Here’s where the folks in the Heathkit group at groups.io really were helpful. It turns out that the schematics printed in the manual for the Heathkit HW-101, which is nearly identical to the SB-101, do indeed show expected RF signal levels at numerous points in the circuit. Armed with that information, I confirmed that at least part of the problem was a very low signal from the carrier oscillator. In an effort to double-check my work, I went back and re-checked every part I had replaced – after which the oscillator signal was fine (more or less). That told me there was a physical problem. It could be bad solder joints, bad ground, a cracked board, or a cracked part. Just poking around with the meter probes had changed things.

After much trial, tribulation and scope work, I spent some time de-soldering and re-soldering most of the modulator circuit board. That seemed to stabilize the carrier oscillator in a working state. I had to do the same to the audio board to solve a newly developed scratchy intermittent noise issue that appeared. Along the way I discovered a bad connection to the LMO output RCA plug. Then the LMO started randomly jumping 1, 2, or maybe 10 kHz whenever it was tapped or touched. I ended up peening the two pop rivets holding the phono jack in the back of the LMO to fix that one.

Now at least I’m back to having a relatively stable, quiet rig with a fixed symptom I can chase. That symptom is a good signal from the carrier oscillator reaching the balanced modulator, a relatively normal signal at the input to the modulator transformer, and not much of anything coming out of that transformer. Right now I’m feeling a little foolish because I had that transformer out of the radio this morning, opened it up, re-glued the coil form to the base, checked that the wires were still attached to the pins… and did not check the windings for continuity. What a rookie move. I’ll check that in the morning.

SB-600 Speaker

Unfortunately, I discovered that the speaker coil of the SB-600 is open and the speaker is dead. The SB-600 is a station speaker that matches the SB-101 and holds a singe 8 Ohm, 6” x 9” speaker. The radio’s HP-23 power supply also mounts in the cabinet behind the speaker. After tearing it down I found that the wire between the connection terminal and the coil itself was broken – this is where a very fine wire is stuck down to the paper cone with some sort of enamel or lacquer coating. I don’t feel bad about trashing the speaker to find that out. Even if I’d been able to find it right away, I don’t think I’d have had any success trying to expose the wire and solder it back together on top of the very brittle old paper cone. Better to just replace the speaker and hope the judges don’t notice and deduct too many points at the Pebble Beach Concours d’Elegance for ham radio equipment.
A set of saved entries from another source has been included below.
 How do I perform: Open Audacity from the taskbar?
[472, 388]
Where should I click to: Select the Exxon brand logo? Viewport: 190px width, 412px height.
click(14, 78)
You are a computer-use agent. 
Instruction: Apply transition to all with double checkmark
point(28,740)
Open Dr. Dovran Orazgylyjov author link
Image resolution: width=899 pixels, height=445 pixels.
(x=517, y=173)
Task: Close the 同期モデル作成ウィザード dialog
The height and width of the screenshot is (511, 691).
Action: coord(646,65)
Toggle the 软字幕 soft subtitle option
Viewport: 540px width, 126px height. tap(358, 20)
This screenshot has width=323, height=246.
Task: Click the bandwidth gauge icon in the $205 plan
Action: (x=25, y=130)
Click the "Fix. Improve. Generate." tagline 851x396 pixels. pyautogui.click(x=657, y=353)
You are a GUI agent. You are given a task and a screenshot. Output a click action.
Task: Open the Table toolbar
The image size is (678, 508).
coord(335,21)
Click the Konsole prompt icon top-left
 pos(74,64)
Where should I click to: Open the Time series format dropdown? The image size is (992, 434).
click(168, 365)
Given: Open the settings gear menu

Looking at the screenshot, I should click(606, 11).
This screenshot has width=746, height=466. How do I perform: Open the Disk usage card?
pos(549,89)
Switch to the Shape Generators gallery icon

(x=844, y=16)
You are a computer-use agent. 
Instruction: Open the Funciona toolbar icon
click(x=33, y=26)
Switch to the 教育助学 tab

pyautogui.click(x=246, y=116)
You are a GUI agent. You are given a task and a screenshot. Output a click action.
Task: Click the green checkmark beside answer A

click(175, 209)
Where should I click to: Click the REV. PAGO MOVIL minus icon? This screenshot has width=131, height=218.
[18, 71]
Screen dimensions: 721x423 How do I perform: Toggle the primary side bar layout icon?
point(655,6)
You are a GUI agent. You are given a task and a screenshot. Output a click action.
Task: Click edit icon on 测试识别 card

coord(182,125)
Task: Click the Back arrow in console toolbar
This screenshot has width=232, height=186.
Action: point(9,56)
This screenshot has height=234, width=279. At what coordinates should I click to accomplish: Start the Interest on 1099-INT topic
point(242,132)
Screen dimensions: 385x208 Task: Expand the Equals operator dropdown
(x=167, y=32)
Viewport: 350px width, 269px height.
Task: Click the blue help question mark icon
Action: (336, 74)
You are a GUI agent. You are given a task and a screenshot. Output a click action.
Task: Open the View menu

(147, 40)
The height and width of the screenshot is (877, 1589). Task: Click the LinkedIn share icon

6 x 9 speakers are pretty common, mostly used for car audio. Unfortunately most are 4 Ohm impedance, are not sold singly, and are pretty expensive for this application. While cheap, paper cone 8 Ohm speakers were very common fifty years ago, they aren’t now. I do have a couple of 4 Ohm car door speakers, but they’re the wrong size – 4″ x 6″. I tried one and it seemed to work fine on the SB-101, so I went ahead and ordered a new low-end single 6×9 replacement speaker rather than spend weeks trying to source an 8 Ohm speaker at a reasonable price. Ah, the best laid plans…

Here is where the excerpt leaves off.